Check out this blog post about Alison and Allison’s incredible Mystery Trip last year! 
 In May 2016, Alison and Allison went to Newark airport without a plan. They only had their passports and a suitcase filled with a little bit of everything to cover any weather condition…

You can read more about their adventure here (hint: they ended up on the beaches and rainforests of Panama!)

They leave this Friday night, May 5th, for their second annual Mystery Trip. 
Join them on social media for some suspense and surprise as they head to JFK once again without a clue as to where they will land…

In early January 2016, we went out to dinner and Allison presented me with an idea.

What if we picked a week at the halfway point between our 45th birthdays and planned a mystery trip together?

The catch?

We couldn’t plan it.

We had to pack our bags the night before and arrive at the airport the next morning with no destination in mind. We were to look at the departures screen (this visual made us both very happy) and choose a place to go.

Right then.

We only made one rule for this trip…neither of us could have been at our mystery destination before. We decided on a 3 day adventure and packed for a variety of weather conditions.

For months we looked forward to it, not even knowing what “it” would be.

As the weeks approached, we became bombarded by every reason under the sun NOT to go.

§ **Given entries**

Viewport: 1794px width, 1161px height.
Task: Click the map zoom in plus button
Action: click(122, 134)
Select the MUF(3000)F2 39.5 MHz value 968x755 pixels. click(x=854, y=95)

==

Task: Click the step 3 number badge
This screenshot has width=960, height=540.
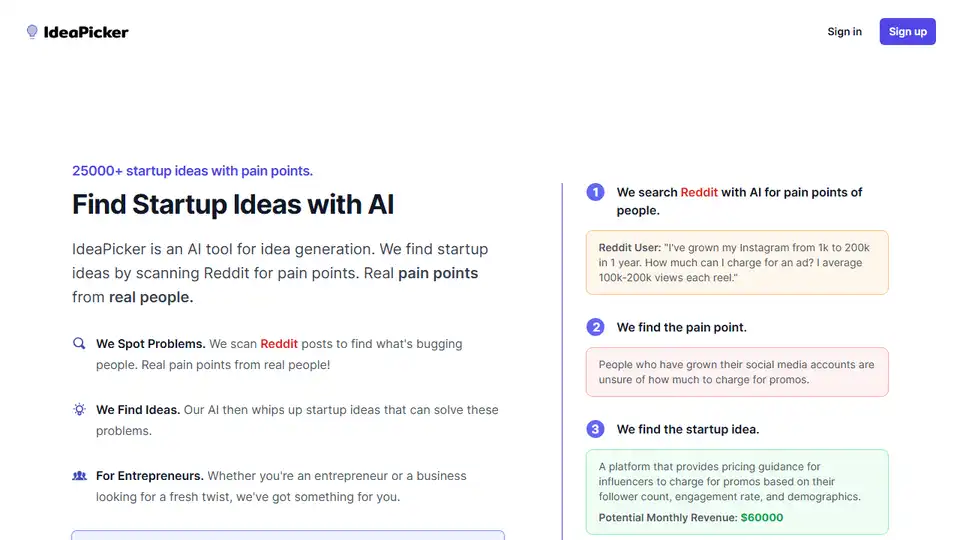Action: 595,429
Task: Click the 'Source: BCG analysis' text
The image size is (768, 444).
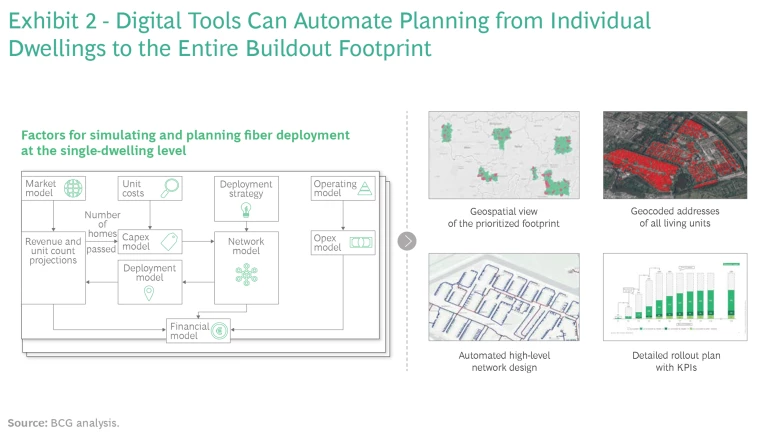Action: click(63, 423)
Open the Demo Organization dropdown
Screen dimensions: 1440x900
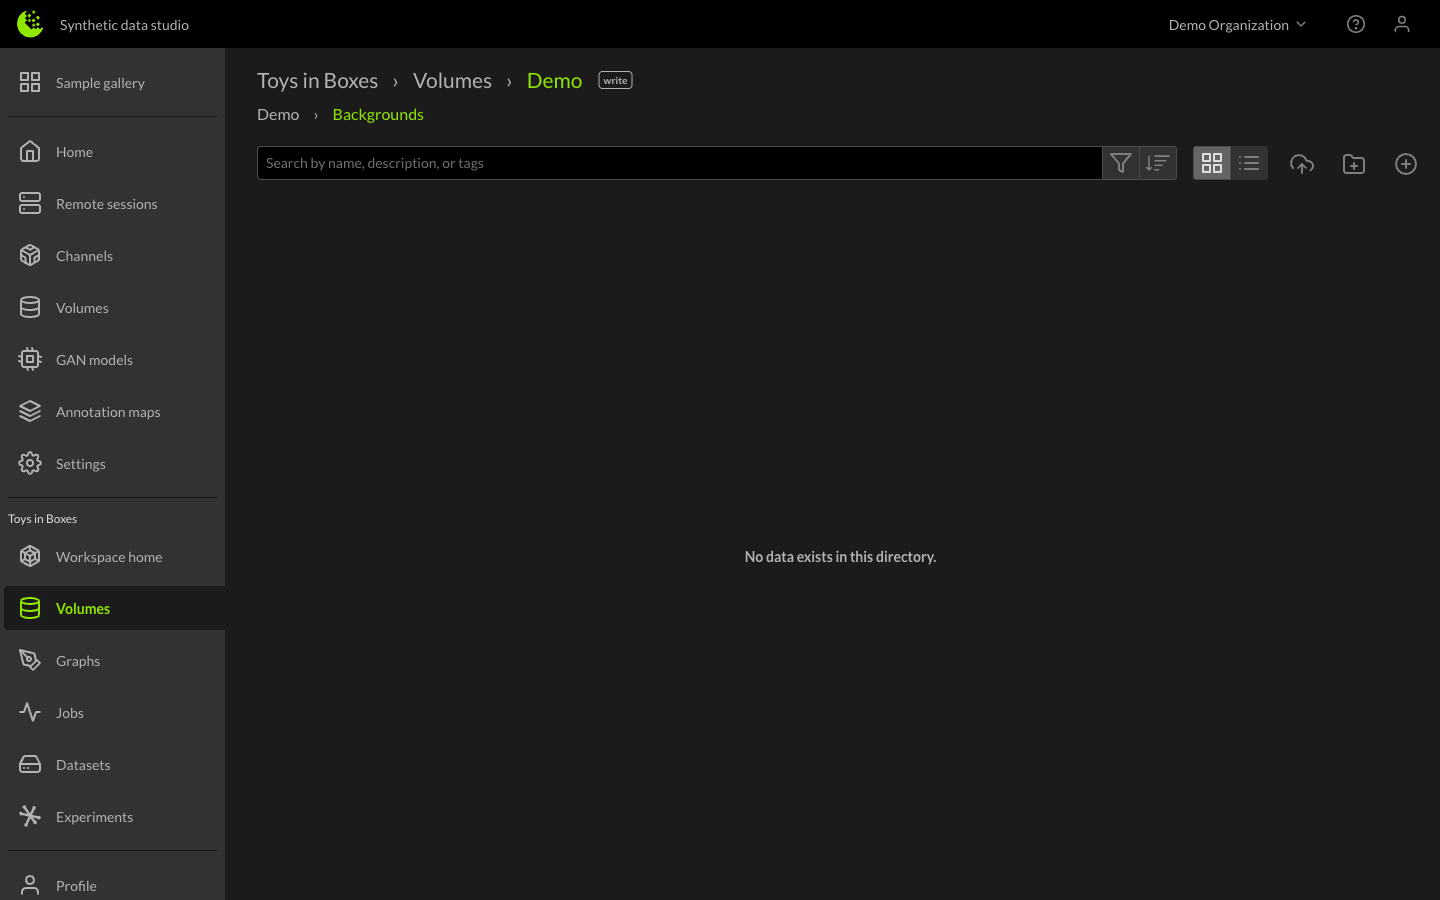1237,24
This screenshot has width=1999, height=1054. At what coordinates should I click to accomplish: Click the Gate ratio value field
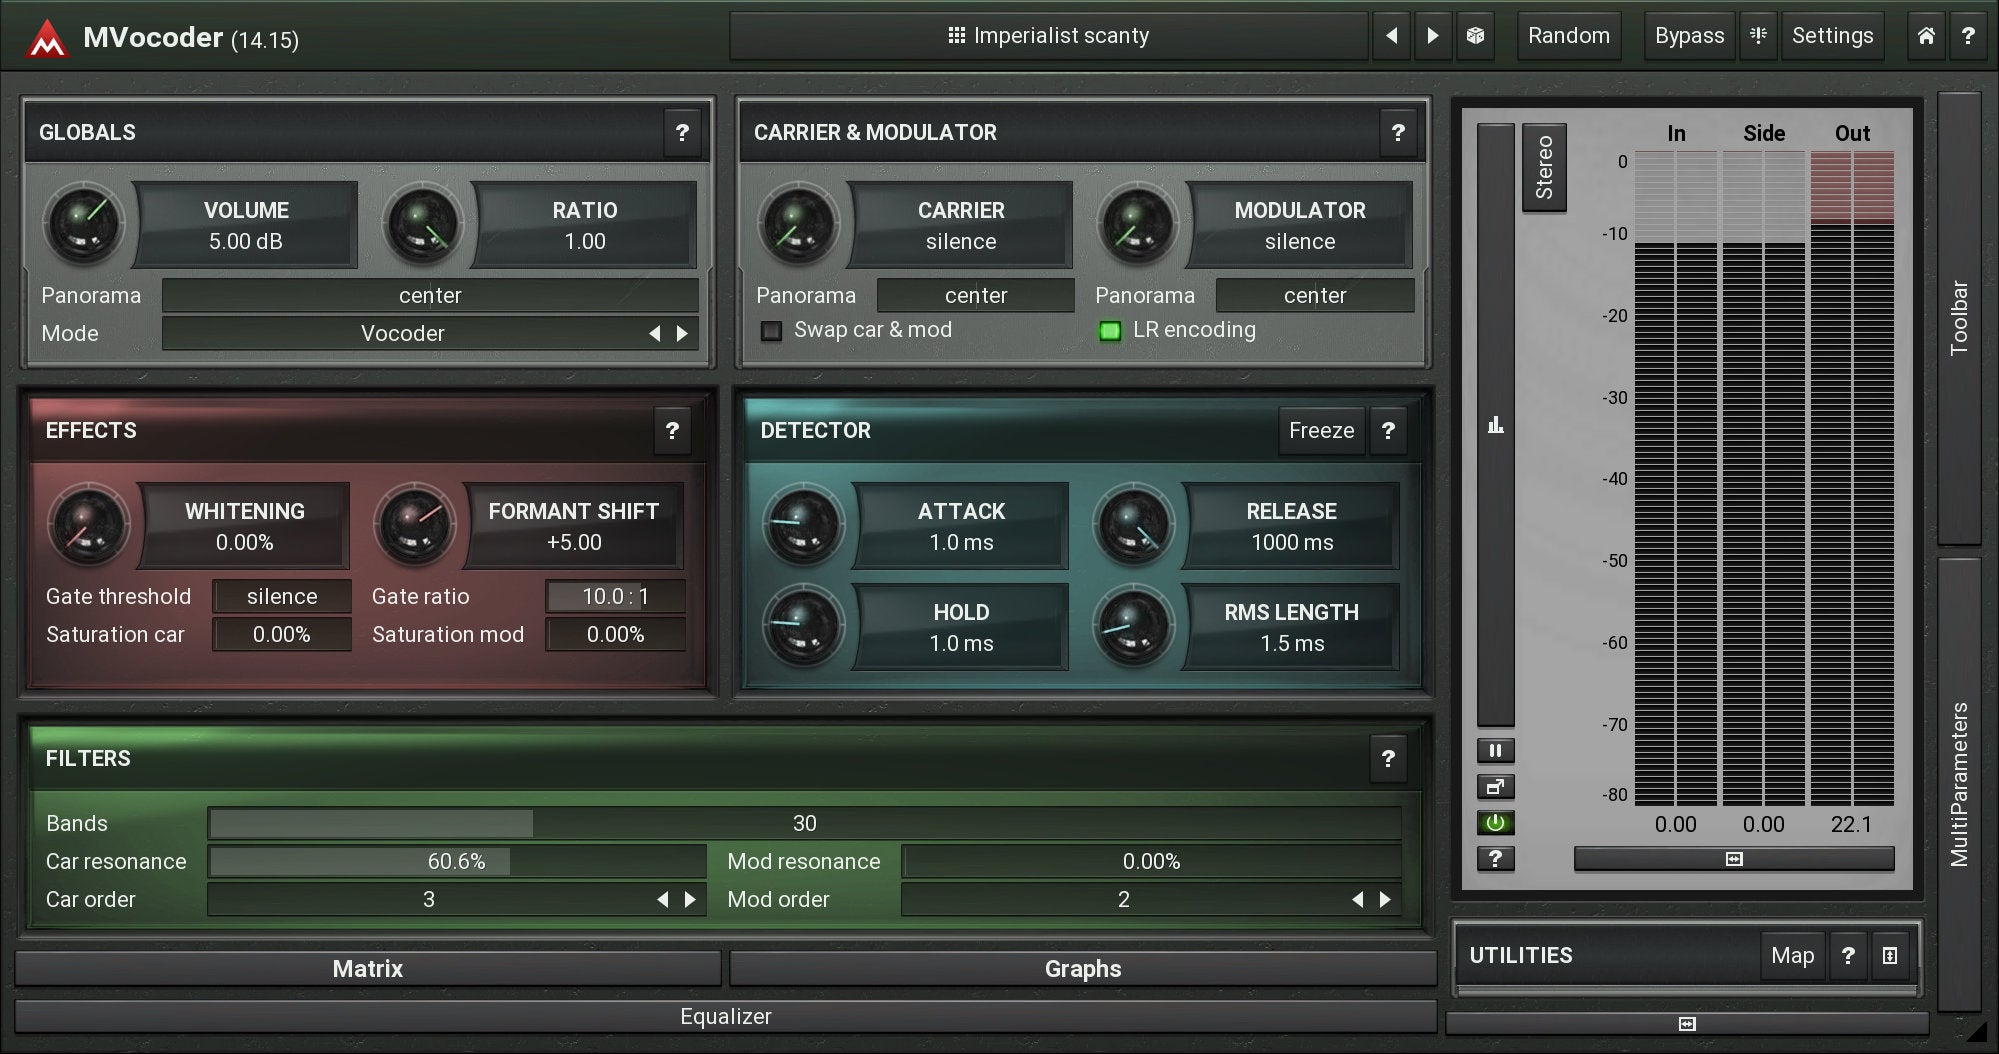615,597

...

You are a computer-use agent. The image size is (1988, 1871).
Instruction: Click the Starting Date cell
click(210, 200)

§ **Stated task**
Continue the Mystery Trip blog post from after its last sentence, "As the weeks approached, we became bombarded by every reason under the sun NOT to go."

§ **Answer for this exercise**
Stuff for the kids, events we should attend, work piling up…it felt too easy to be lured by the pull of life’s demands and cancel a trip to no particular destination, one without an airline ticket or hotel reservation. How could we take the time? Two workings moms who have no reason to jump on a plane just for fun and explore a new land where there were 37,069 things potentially holding us back. But we stayed the course and held on to our commitment to each other.

The night before we spent an hour on the phone, laughing like crazy, as we packed for trip to who knows where…

We went through our very unplanned list.

Bathing suit? Check.

Winter gloves just in case? Check.

Sweater? Check.

Hiking clothes? Check.

Most importantly…passport? Check.


The next morning we both dropped our kids off at school on opposite sides of NYC.

3 blocks into our plan to go to JFK we decided to change our route right then and there. We were going to Newark. Of course…we are Jersey girls!


The Uber driver turned around and asked us, “Newark airport? Which terminal?” We belted out in laughter and replied, “We have no idea…which one do you think?!”

The entire cab ride was spent deciding which terminal would hold the most promise for our adventure. We finally chose the terminal that not only seemed like it had the most international flights but the one in the middle of the airport, making it easy to do a mad dash to a flight from any gate. When we walked into Terminal B, it was a ghost town. There was one flight leaving for Tel Aviv, and not only was it already boarding, we had both been there before.

We rushed over to Terminal C aware that every minute might mean losing a coveted flight option for our adventure. As we looked over Terminal C’s options we saw Albany, Dayton, Tallahassee, Dallas... suddenly reminded of why getting to the airport by 5am is a good idea. By 930am, we had missed hundreds of early morning options, and most other international flights wouldn’t leave until evening. Note to selves (amateur spontaneous adventurers), lesson learned for next year.

But there was one destination smack in the middle of the screen that almost called out to us, seemingly standing out more boldly than the rest.


Panama City, Panama.

We could get there on a United flight leaving at 3:40pm, direct and on time. We looked at each other and almost instantly agreed it was our place. We could get would arrive by dinner time, it (sort of) fit without our pre-discussed budget, and…it was warm.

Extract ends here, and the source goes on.